In a world where children and teenagers often grow up surrounded by screens and smartphones, a new breed of companies, particularly FinTech firms, is using the very technology that captivates young minds to teach them lifelong skills.
Through customized services, these firms are introducing youths to financial management, at a time when young consumers are seeking financial knowledge from diverse sources, including social media, financial education apps/tools, family, friends, as well as traditional channels like bank branches and financial advisers.

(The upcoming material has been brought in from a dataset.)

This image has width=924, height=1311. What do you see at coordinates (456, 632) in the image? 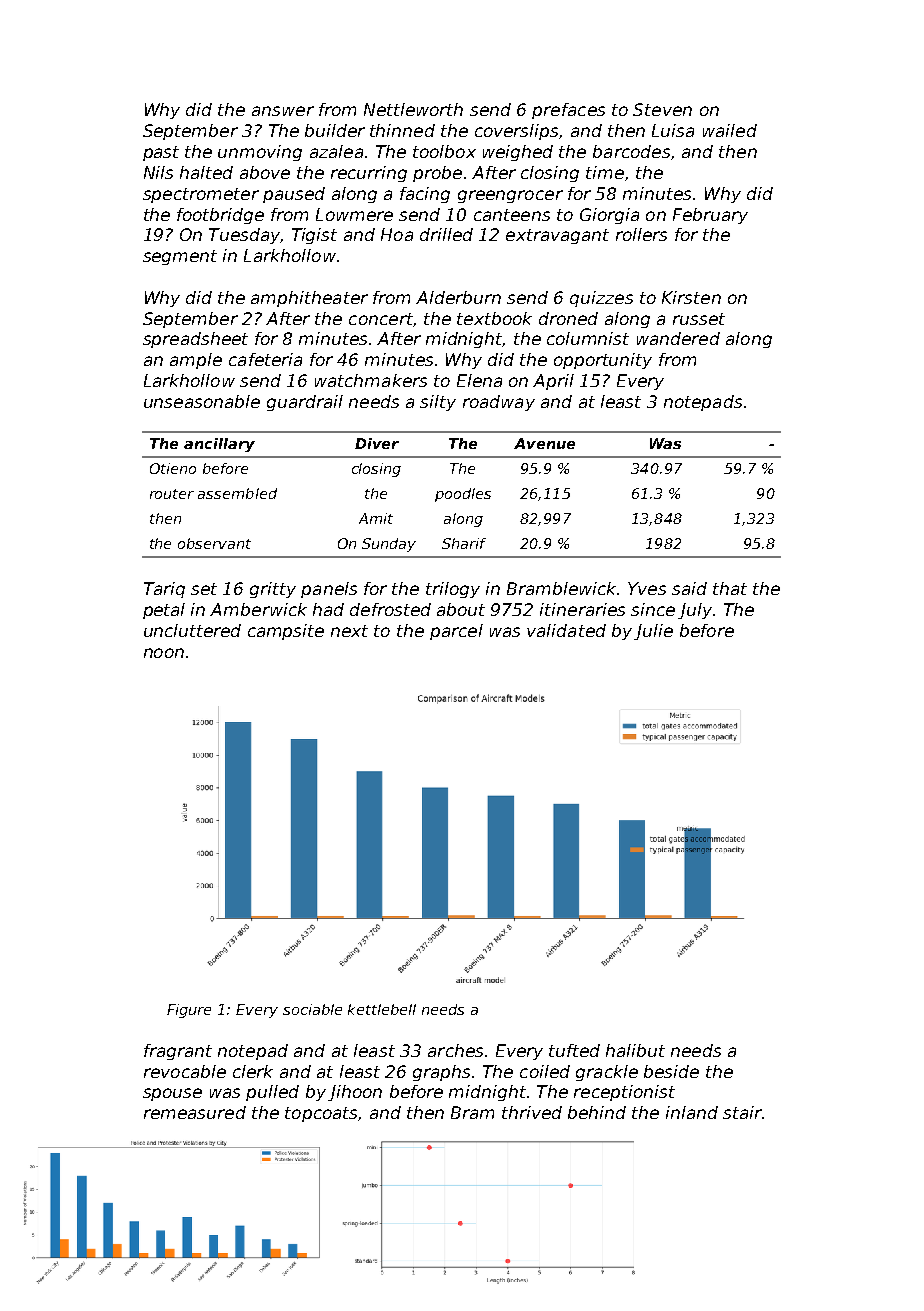
I see `parcel` at bounding box center [456, 632].
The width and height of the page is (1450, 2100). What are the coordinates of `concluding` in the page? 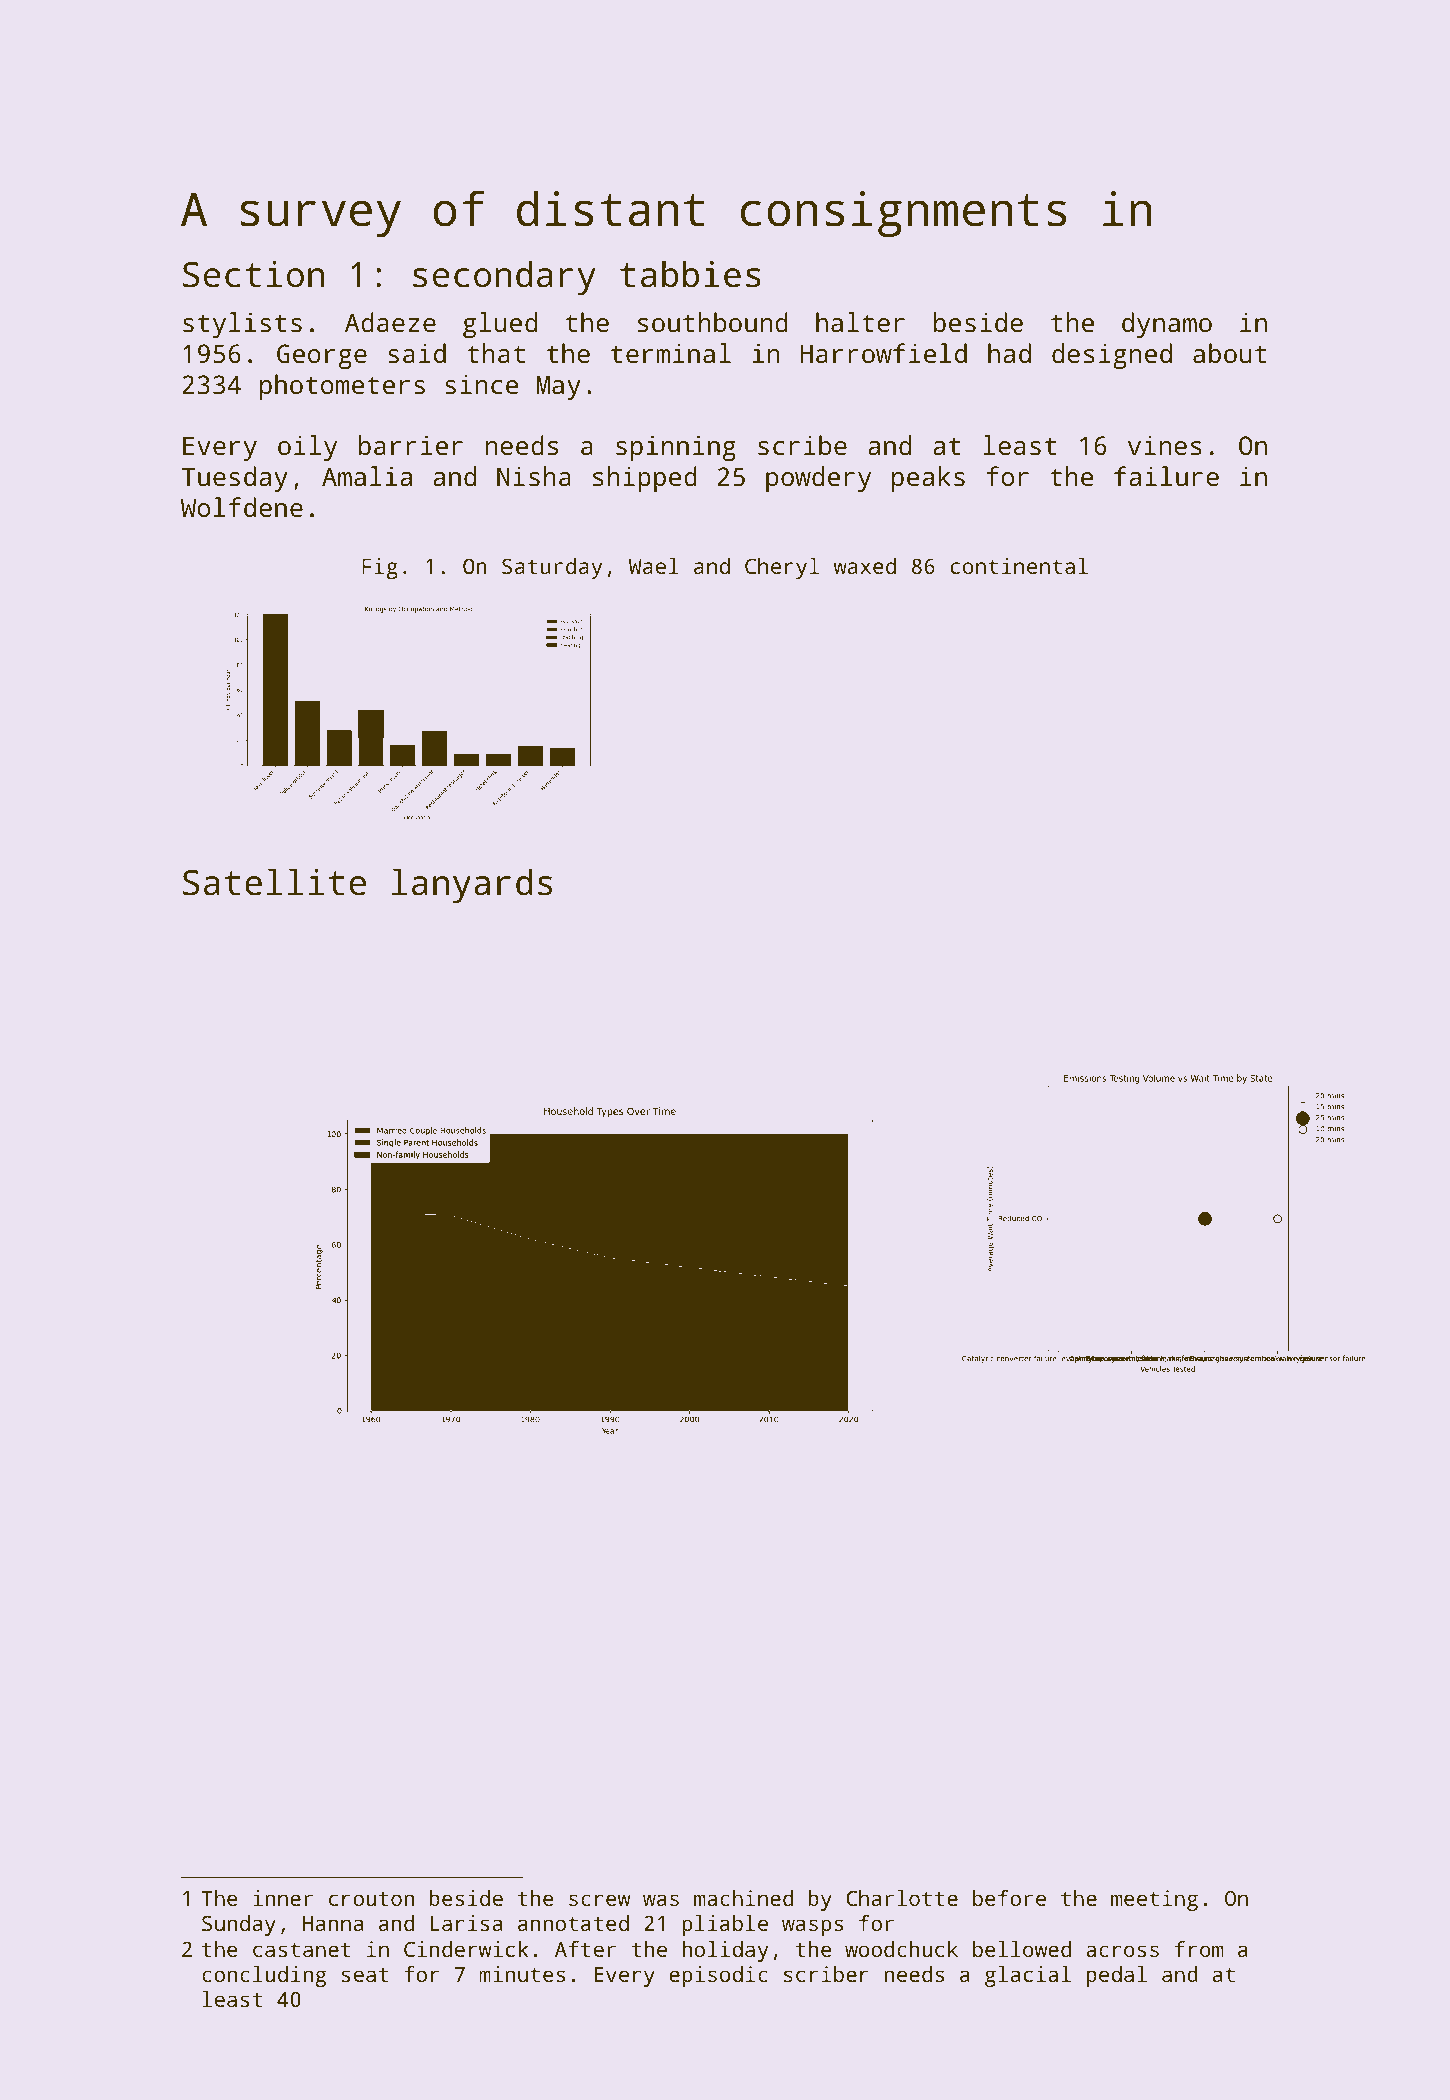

As noted in “The New Challenges Facing Finance: Algorithms, Finfluencers and the Quest for Reliability,” the latest report in PYMNTS Intelligence’s Digital-First Banking Tracker® Series, these offerings can go a long way to not only set the stage for responsible money handling but also empower families to make the most of their financial resources.
Take for example, Till Financial, a company focused on collaborative family banking. Earlier this month, the FinTech firm announced that it had partnered with Astra, an infrastructure provider for faster payments, to offer financial solutions designed for families as part of “Till’s mission of empowering kids and teens to become smarter spenders.”
According to Taylor Burton, co-founder at Till Financial, the partnership will help serve “the unique needs of our families through financial literacy” by offering young consumers “the tools they need for instant, secure, and user-friendly fund transfers.” The company also offers features like savings goals, chores and allowance, while giving parents control over spending activity.
Greenlight, another startup catering to a younger audience, is also helping teens build and manage credit responsibly before 18, while their family earns up to 3% cash back on purchases made with Greenlight’s credit card.
“Building good credit may unlock a world of opportunities for your family, from better interest rates to lower monthly payments and ultimately, more money for your teen’s future,” the company said in an August blog post.
Similar to Tills’ offering, parents can also use Greenlight’s flexible controls to set monthly spending limits and track balances in the app as their teens build their credit, while receiving real-time alerts when purchases are made.
Giving kids and young people a good head start on their journey to financial independence was also the focus of a conversation between PYMNTS and Will Carmichael, CEO at U.K.-based youth-focused FinTech startup NatWest Rooster Money, earlier this year.
As Carmichael told PYMNTS, individuals form a lot of money habits by the age of 7, which is the reason why starting kids early, as young as 3, with strong money management skills is key.
He further highlighted the importance of making money “tangible” for children growing up in cashless societies, while encouraging families to learn about finances together so that parents can empower their children to build financial capability from an early age.
NatWest Rooster is also looking to provide support for the various platforms and mediums that youngsters engage with, whether it’s related to gaming or social media, while establishing a safe and secure online setting for their transactions, he added.
This is even more critical now as social media platforms like Tik Tok are gaining prominence in the financial education space, capturing the interest of more than 60% of Generation Z with information that is sometimes inaccurate and unreliable, the PYMNTS Intelligence study stated.
“At its worst, Finance TikTok perpetuates financial myths, scams and dangerously misleading information,” Rebecca Jennings and Emily Stewart of Vox noted in the study. “What users end up seeing often isn’t good advice from trusted sources; it’s just one random person’s experience making thousands of dollars off buying and selling Tesla calls.”